If the technical data is merely loaded onto a standard computer that has not otherwise been modified,  the computer does not become 3A611.x. The computer retains its original EAR99, 4A994 or 4A003 classification. The ITAR technical data retains its XI(d) classification.


Are there any specific instructions on scrapping ITAR controlled items in the ITAR regulations? Like, "must not be recognizable as the original item?" In our case, our scrap company is in New Hampshire; they grind it up and sell as scrap. I was wondering if there was an ITAR reference that could be incorporated into procedures.

There are no ITAR issues if there are no exports. The ITAR does not address your issue directly.  
 
The ITAR does not control something that is not on the USML. So, I assume you are looking at what needs to be done so an item on the USML becomes something that is no longer an item on the USML. First, I will say it depends on the item. While I do not know the exact details of the grinding process, many USML items (examples, pump, printed circuit board, electronic component, radio, rifle, night vision goggles) that are ground up into tiny pieces cease to be USML items. On the other hand, if a certain powder or propellant is USML controlled based on its chemical nature/performance/properties, then I do not think grinding it up would cause it to cease to be a USML item.

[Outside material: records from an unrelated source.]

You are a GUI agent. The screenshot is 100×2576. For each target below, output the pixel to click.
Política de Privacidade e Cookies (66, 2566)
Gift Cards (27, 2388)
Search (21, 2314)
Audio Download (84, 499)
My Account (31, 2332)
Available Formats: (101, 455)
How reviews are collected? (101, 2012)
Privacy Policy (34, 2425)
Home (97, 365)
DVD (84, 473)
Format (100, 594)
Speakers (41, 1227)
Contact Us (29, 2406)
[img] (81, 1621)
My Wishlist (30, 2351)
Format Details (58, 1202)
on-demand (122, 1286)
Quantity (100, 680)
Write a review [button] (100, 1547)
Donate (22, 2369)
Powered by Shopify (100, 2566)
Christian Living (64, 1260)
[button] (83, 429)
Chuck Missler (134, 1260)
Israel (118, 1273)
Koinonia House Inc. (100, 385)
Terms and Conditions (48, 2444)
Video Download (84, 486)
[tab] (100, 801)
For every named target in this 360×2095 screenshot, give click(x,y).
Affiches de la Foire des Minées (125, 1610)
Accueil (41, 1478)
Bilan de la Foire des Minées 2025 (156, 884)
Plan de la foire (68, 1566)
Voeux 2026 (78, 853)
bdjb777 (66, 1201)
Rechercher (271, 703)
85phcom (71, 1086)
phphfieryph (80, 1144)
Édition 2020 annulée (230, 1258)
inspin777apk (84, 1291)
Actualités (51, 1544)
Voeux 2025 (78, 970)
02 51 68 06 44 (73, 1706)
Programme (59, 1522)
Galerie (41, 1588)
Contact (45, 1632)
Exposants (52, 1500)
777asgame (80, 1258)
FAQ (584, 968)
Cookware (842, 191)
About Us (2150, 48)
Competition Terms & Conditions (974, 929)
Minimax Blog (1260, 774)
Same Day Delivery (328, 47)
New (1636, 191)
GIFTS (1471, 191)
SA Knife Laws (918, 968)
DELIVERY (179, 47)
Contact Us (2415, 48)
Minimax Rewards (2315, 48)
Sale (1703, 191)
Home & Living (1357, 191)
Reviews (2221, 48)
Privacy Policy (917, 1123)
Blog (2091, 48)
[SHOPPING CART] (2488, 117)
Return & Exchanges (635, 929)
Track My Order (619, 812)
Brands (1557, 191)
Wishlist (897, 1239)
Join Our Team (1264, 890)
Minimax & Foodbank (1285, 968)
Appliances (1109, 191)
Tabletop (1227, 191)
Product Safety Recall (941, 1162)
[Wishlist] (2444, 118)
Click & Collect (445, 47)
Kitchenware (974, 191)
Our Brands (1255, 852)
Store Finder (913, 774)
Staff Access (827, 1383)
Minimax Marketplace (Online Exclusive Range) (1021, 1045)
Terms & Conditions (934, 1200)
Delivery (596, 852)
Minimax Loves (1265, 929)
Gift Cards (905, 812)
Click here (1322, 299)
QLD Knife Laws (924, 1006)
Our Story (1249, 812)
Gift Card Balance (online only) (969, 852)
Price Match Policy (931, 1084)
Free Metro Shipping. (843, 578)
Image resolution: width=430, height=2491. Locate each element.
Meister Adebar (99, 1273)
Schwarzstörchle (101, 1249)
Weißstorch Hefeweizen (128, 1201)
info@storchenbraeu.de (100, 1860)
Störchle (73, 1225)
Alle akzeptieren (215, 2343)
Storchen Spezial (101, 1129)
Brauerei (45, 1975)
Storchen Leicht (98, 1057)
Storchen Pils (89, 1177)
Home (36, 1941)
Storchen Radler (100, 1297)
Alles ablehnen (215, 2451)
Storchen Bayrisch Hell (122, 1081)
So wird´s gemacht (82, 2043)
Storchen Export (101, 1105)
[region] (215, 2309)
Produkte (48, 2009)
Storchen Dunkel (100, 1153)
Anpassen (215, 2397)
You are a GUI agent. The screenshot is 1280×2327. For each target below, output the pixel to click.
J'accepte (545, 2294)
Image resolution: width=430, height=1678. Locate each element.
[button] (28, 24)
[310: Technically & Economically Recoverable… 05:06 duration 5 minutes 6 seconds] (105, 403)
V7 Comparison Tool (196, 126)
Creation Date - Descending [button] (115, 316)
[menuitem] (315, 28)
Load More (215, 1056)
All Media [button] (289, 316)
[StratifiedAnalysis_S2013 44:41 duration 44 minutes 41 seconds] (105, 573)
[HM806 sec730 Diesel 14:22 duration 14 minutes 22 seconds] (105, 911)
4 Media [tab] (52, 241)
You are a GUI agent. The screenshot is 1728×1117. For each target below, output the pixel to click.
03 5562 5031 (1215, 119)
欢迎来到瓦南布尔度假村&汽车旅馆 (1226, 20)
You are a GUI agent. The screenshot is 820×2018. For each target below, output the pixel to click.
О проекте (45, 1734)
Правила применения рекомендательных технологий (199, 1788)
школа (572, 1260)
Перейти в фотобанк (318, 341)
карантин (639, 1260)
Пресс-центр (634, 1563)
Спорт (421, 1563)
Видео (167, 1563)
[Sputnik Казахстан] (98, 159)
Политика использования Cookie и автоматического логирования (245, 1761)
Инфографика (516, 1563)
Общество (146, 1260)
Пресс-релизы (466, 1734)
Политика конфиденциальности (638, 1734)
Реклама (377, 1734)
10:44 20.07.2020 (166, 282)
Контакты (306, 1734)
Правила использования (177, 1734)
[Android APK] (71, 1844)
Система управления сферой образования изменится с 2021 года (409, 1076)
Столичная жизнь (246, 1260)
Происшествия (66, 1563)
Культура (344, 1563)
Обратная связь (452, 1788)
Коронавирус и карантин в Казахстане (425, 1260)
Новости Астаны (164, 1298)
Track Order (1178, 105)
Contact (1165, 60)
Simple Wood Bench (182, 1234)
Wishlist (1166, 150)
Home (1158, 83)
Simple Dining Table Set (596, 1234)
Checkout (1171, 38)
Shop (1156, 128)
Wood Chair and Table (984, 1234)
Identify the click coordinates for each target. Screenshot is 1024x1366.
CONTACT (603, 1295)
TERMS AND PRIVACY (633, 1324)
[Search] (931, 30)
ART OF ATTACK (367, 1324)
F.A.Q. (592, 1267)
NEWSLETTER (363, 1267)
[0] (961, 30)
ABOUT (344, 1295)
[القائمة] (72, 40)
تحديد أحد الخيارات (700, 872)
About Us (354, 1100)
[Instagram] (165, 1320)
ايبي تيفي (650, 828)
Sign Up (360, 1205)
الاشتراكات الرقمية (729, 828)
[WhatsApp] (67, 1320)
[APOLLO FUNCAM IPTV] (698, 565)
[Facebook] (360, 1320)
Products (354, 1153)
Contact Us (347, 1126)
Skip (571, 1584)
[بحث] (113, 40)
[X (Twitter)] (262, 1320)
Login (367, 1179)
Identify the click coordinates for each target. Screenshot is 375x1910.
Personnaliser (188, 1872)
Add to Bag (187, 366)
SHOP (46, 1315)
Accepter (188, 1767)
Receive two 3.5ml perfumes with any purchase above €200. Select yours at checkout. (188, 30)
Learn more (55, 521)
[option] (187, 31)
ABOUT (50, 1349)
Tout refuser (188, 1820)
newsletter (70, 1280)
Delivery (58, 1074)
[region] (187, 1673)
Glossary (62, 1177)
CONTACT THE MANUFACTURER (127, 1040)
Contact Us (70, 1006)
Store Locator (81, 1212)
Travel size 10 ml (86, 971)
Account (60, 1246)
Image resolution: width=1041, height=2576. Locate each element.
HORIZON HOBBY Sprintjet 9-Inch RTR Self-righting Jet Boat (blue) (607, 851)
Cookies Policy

I want to establish a transit stock in Germany for my potential customers. I will export software and IT accessories and keep it on my transit stock, until it's delivered to the end customer in former soviet countries. From an export compliance perspective, I do not know my end user when exporting to Germany and just making stock building. No BIS authorization is required when the "ship to" is Germany. But do I still need to report CCL items when they go to other countries from Germany?

Generally speaking, the same US requirements apply to shipping a US item from Germany to X as would apply when shipping the same item from the US to the same X.  So, for example, if I need an export license to export my item from the US to the Crimea region in Ukraine, I need a reexport license to send the same item from Germany to the Crimea region of Ukraine.


I am the owner of a small, contract machine shop located in the US. All my employees are US citizens. We build to customer drawings, many of which fall under ITAR restrictions. My customer assembles my components, along with others we do not supply, into complicated hydraulic valves and then sells them to a “Prime” defense contractor. A local businessman, who is a US citizen, approached me and offered to buy my business. He is a minority shareholder in a local corporation, the majority shareholder is a resident of India, and is not a US citizen. The non-US citizen would not have any responsibilities at the shop, he is basically an investor. My company is not currently ITAR registered. What steps would I have to take to sell my business and ensure ITAR compliance?

If you build ITAR controlled items to customer's ITAR documents and specs, you must register with DDTC per ITAR Part 122. Once registered, ITAR 122 requires that you notify DDTC prior to selling your business to a foreign person.